New York State Women Firefighters Weekend September 21-24, 2006, New York State Academy of Fire Science, Montour Falls, NY. Linda Willing will be presenting a workshop entitled “Command Presence.
12th Annual Conference of Fire Service Women, April 25-29, 2007 Oakland, CA. Go to www.wfsi.org for more information.

Reconsidering Retaliation
Title VII of the 1964 Civil Rights Act not only makes it illegal to discriminate against an employee on the basis of race, sex, ethnicity, color or religion, but also prohibits retaliation against an employee who complains that he or she has experienced discrimination. In 1980, the first guidelines for sexual harassment recognized that harassment based on protected class status is a form of discrimination, and thus illegal under Title VII. Therefore, retaliation against an employee who files a harassment complaint is illegal under federal law.
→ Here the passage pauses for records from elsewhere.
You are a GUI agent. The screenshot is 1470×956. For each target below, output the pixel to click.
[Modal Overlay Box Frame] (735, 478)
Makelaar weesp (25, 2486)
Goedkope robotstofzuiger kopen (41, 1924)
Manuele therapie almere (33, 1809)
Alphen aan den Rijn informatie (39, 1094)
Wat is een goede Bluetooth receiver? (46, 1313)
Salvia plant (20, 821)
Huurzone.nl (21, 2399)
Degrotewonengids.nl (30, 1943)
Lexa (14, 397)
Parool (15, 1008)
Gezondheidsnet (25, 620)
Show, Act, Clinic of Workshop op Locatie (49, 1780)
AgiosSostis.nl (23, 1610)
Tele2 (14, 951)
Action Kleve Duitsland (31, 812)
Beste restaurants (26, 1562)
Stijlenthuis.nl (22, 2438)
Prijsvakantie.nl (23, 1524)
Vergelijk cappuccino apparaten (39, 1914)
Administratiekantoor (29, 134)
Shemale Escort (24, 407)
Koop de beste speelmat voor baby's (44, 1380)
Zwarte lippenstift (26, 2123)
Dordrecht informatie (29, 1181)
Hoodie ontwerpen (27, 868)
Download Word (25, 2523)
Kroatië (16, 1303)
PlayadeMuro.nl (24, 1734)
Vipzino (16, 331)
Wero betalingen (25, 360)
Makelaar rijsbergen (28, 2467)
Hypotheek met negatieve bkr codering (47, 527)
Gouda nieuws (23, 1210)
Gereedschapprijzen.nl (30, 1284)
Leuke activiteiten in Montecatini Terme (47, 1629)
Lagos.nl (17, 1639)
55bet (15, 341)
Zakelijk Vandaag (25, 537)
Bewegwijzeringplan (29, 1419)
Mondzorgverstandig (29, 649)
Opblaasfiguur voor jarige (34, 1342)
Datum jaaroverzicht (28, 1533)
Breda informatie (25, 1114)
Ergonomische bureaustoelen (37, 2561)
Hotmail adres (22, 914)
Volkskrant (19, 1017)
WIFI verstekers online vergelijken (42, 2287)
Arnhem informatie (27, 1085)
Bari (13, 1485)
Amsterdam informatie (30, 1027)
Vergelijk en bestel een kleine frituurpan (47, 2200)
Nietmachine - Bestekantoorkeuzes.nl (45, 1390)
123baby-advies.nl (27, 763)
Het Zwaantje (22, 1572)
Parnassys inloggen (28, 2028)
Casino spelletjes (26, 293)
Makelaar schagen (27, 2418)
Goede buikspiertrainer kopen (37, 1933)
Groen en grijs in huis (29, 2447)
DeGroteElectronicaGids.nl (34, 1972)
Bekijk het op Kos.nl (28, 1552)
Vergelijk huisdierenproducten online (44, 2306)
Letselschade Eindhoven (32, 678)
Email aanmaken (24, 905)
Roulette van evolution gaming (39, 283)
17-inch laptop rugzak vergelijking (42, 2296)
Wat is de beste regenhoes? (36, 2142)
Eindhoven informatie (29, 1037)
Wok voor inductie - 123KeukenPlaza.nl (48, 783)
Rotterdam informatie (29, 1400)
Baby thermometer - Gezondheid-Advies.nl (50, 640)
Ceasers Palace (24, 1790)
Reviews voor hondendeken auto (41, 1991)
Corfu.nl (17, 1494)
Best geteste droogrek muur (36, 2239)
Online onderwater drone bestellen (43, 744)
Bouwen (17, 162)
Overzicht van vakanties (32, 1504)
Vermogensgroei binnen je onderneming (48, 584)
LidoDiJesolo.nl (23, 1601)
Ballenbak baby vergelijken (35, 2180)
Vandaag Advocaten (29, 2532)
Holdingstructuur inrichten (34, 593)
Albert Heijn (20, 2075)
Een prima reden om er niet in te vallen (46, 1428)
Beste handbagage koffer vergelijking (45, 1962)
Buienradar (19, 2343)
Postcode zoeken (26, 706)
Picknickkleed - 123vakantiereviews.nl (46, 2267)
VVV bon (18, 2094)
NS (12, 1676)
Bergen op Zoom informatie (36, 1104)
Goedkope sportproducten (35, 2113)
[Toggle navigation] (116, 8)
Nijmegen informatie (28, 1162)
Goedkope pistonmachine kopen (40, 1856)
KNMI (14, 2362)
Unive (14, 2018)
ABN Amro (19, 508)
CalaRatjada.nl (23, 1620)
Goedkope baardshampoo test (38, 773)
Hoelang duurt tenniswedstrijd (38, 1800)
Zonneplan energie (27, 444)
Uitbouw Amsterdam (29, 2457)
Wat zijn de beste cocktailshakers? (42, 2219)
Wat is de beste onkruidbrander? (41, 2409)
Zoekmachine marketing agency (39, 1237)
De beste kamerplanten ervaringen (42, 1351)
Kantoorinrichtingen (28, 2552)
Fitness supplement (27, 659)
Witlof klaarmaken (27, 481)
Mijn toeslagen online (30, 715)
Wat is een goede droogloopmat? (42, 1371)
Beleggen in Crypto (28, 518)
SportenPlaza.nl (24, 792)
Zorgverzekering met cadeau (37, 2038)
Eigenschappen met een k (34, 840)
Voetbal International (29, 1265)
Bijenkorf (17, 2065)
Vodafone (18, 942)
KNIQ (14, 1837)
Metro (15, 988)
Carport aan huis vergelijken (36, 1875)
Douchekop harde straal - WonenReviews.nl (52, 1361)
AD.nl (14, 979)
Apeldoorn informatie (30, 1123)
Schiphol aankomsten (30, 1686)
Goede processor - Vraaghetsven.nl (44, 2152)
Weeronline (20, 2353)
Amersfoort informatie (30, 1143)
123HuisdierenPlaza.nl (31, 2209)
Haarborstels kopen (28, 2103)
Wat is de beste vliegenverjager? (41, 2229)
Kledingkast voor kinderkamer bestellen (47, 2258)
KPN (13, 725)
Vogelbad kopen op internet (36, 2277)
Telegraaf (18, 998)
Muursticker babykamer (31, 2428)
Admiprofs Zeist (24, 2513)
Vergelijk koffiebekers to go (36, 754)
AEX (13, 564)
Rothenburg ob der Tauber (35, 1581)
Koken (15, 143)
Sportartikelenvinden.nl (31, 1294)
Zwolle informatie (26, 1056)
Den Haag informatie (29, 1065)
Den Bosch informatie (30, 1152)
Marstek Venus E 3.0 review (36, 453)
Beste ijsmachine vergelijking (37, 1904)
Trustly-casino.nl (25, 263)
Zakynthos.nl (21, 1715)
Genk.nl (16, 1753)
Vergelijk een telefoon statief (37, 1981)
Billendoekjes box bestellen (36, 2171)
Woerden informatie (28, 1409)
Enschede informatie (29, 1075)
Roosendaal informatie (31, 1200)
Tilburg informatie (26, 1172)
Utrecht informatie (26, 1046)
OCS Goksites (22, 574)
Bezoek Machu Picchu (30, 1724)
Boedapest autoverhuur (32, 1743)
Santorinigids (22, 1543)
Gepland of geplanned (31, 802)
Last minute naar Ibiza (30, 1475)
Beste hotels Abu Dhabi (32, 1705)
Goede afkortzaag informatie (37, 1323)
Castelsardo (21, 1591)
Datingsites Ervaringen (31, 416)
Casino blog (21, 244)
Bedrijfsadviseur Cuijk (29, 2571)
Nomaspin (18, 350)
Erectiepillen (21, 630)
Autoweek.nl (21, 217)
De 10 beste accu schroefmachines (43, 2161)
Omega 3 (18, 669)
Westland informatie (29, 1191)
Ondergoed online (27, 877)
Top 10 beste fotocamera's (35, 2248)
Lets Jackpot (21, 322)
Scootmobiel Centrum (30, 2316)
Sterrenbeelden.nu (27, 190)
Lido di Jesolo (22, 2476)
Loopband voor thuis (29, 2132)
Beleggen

But what is retaliation, exactly? Clearly if an employee is fired for filing a complaint, such job action could be considered retaliation. But what if an employee is simply transferred? What if someone is unfairly disciplined following a harassment complaint, but that discipline is later withdrawn? Would these situations also be examples of actionable retaliation?
Consider the case of Sheila White, a forklift operator for Burlington Northern Railroad. When Ms. White complained to her supervisors about workplace harassment, she was transferred to a position as a track laborer, a job that provided the same pay and benefits, but was also considered by all in the workplace to be dirtier, more physically demanding, and overall a worse job than forklift operator. Ms. White was also suspended from work for 37 days after being accused of insubordination- she was later cleared of the charge and reinstated with back pay.
Did Ms. White experience actionable retaliation as a result of her harassment complaint? The lower courts have taken a wide range of views on what conditions must exist to prove retaliation. In this case, the U.S. Supreme Court weighed in on the matter. In a unanimous decision, the court ruled that Ms. White did experience retaliation and was entitled to compensation as a result. The court wrote, "a plaintiff must show that a reasonable employee would have found the challenged action materially adverse, which in this context means it well might have dissuaded a reasonable worker from making or supporting a charge of discrimination."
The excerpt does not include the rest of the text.